Estudante de Direito é encontrada morta em condomínio de Fortaleza; mãe cobra respostas e pede justiça
Isabelle Caracristi, de 22 anos, vivia com o namorado e familiares dele.

Foto: Reprodução/Redes Sociais
A morte da estudante de Direito Isabelle Caracristi, de 22 anos, é investigada pela Polícia Civil do Ceará. A jovem foi encontrada no pátio do condomínio onde morava, no bairro Aldeota, em Fortaleza, na noite de domingo (13). Até o momento, a causa e a dinâmica da morte não foram esclarecidas.
A Perícia Forense do Ceará identificou lesões no corpo compatíveis com impacto contra o solo. Exames laboratoriais não apontaram presença de substâncias de interesse toxicológico. Outros exames ainda estão sendo realizados para esclarecer o que aconteceu.
A investigação já ouviu quatro pessoas e prevê outros quatro depoimentos. As câmeras de segurança do condomínio também estão sendo analisadas.
Últimas mensagens
No dia da morte, Isabelle havia passado parte do fim de semana na casa da mãe, Isorlanda Caracristi, por causa de dores no pescoço. Segundo a professora universitária, a filha voltou ao condomínio após dizer que participaria de uma missa e de uma procissão com o namorado e familiares dele.

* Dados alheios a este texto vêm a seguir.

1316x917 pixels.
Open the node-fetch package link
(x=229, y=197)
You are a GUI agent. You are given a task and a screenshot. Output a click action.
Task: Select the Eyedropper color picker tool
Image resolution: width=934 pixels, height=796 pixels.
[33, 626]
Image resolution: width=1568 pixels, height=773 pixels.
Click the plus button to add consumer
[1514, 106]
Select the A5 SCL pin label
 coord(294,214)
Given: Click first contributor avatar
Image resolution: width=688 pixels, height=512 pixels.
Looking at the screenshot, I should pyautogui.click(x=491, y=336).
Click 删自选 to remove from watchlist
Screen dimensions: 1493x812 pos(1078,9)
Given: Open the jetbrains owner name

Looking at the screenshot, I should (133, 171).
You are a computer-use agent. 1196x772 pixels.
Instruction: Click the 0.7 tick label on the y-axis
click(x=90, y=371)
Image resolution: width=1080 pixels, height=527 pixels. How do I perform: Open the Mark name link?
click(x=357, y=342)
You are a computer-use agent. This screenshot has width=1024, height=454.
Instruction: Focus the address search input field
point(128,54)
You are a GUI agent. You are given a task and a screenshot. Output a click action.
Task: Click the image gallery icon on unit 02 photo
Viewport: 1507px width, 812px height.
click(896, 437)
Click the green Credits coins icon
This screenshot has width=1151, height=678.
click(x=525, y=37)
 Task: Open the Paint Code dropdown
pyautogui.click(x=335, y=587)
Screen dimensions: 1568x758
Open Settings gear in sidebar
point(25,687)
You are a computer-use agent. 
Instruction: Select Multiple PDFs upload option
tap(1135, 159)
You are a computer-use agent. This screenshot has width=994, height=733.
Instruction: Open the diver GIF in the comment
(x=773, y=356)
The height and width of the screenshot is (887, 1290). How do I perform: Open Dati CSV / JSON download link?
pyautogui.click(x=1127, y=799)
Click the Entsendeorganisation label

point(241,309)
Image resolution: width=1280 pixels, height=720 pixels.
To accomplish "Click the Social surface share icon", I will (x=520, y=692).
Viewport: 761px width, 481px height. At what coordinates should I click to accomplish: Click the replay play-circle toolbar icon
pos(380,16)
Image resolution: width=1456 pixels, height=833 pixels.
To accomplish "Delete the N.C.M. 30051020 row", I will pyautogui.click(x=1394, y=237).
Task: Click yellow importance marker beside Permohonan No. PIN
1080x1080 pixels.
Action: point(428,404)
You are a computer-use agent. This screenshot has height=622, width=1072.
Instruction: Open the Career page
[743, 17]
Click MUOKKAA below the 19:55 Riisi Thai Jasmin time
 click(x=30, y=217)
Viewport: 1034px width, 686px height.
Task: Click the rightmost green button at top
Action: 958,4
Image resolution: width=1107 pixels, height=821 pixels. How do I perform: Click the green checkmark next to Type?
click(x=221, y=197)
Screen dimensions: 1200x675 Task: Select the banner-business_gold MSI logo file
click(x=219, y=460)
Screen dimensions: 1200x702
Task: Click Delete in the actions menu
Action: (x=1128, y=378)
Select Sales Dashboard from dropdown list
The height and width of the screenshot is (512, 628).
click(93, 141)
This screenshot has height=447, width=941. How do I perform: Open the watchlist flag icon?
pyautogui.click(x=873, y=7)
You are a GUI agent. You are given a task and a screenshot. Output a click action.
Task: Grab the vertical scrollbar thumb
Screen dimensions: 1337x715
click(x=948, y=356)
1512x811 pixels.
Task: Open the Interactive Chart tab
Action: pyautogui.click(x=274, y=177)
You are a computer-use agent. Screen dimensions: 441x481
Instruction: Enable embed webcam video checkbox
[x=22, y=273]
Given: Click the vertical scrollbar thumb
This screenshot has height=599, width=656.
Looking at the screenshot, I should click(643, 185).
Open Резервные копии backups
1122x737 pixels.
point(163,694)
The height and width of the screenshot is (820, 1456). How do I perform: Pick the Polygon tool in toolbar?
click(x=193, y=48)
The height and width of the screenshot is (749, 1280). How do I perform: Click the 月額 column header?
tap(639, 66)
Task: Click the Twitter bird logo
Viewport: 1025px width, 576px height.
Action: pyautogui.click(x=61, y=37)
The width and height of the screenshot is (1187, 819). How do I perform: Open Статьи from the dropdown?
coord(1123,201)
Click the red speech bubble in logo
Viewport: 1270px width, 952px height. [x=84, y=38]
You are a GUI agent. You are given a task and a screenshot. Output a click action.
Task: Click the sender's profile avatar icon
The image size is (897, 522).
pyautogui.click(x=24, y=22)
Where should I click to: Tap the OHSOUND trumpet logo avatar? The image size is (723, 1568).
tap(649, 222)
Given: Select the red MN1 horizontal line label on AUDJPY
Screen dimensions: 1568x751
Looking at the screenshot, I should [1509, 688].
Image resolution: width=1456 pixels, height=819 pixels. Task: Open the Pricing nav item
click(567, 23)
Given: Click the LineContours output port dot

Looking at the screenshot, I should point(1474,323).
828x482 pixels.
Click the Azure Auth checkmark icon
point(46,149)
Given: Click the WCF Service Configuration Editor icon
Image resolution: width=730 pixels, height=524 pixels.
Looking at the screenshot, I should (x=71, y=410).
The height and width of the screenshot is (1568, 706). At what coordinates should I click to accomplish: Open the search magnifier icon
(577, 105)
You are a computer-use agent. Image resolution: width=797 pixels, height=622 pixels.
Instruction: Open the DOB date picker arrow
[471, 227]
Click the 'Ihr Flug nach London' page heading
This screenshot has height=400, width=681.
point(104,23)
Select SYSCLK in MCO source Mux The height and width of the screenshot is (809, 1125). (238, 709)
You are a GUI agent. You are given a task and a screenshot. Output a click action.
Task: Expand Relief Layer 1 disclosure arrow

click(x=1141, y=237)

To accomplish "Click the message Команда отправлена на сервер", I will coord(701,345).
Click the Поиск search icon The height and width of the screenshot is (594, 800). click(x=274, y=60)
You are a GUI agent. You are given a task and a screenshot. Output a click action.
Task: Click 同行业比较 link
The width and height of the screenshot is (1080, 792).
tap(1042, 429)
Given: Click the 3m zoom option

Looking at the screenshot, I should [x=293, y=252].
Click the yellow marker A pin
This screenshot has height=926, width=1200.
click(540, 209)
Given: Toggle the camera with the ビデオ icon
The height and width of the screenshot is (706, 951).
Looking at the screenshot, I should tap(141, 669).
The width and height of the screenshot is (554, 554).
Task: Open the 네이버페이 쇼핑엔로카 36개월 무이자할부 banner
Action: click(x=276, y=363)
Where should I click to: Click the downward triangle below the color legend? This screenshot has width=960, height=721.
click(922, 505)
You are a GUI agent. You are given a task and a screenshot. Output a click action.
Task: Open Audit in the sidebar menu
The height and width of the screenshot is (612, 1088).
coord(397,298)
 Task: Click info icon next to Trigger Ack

Por volta das 19h, Isabelle enviou duas mensagens para a mãe. Em uma delas, pediu que ela verificasse uma comida deixada na air fryer. Na seguinte, escreveu: “Mãe, eu te amo”.
Como a filha costumava mandar uma mensagem de boa noite, Isorlanda estranhou quando não recebeu o contato. Na manhã seguinte, tentou falar com Isabelle e com o namorado, mas não conseguiu.
A mãe foi até o condomínio acompanhada do irmão e afirma que só naquele momento soube, pela síndica, que a filha havia morrido na noite anterior. Ela questiona por que não recebeu a informação do namorado ou dos familiares dele, com quem Isabelle morava.
Relacionamento entrou no contexto da apuração
Isabelle cursava o segundo semestre de Direito e havia começado um estágio em um escritório de advocacia no fim de julho. Segundo a mãe, foi no local que ela conheceu o namorado, de 33 anos.
Isorlanda relatou que considerava o comportamento dele controlador e afirmou que ele teria pedido o cartão de crédito da jovem e manifestado interesse em abrir uma empresa em nome dela.
O escritório, porém, informou que o homem exercia apenas funções administrativas e não era sócio. Segundo a empresa, ele deixou de prestar serviços no local. Isabelle trabalhou no escritório por cerca de 20 dias e pediu desligamento por motivos pessoais.
A OAB do Ceará pediu que o caso seja apurado com celeridade, rigor técnico, diligência e perspectiva de gênero. A entidade ressaltou que a adoção dessa abordagem não significa uma conclusão antecipada de que tenha ocorrido violência.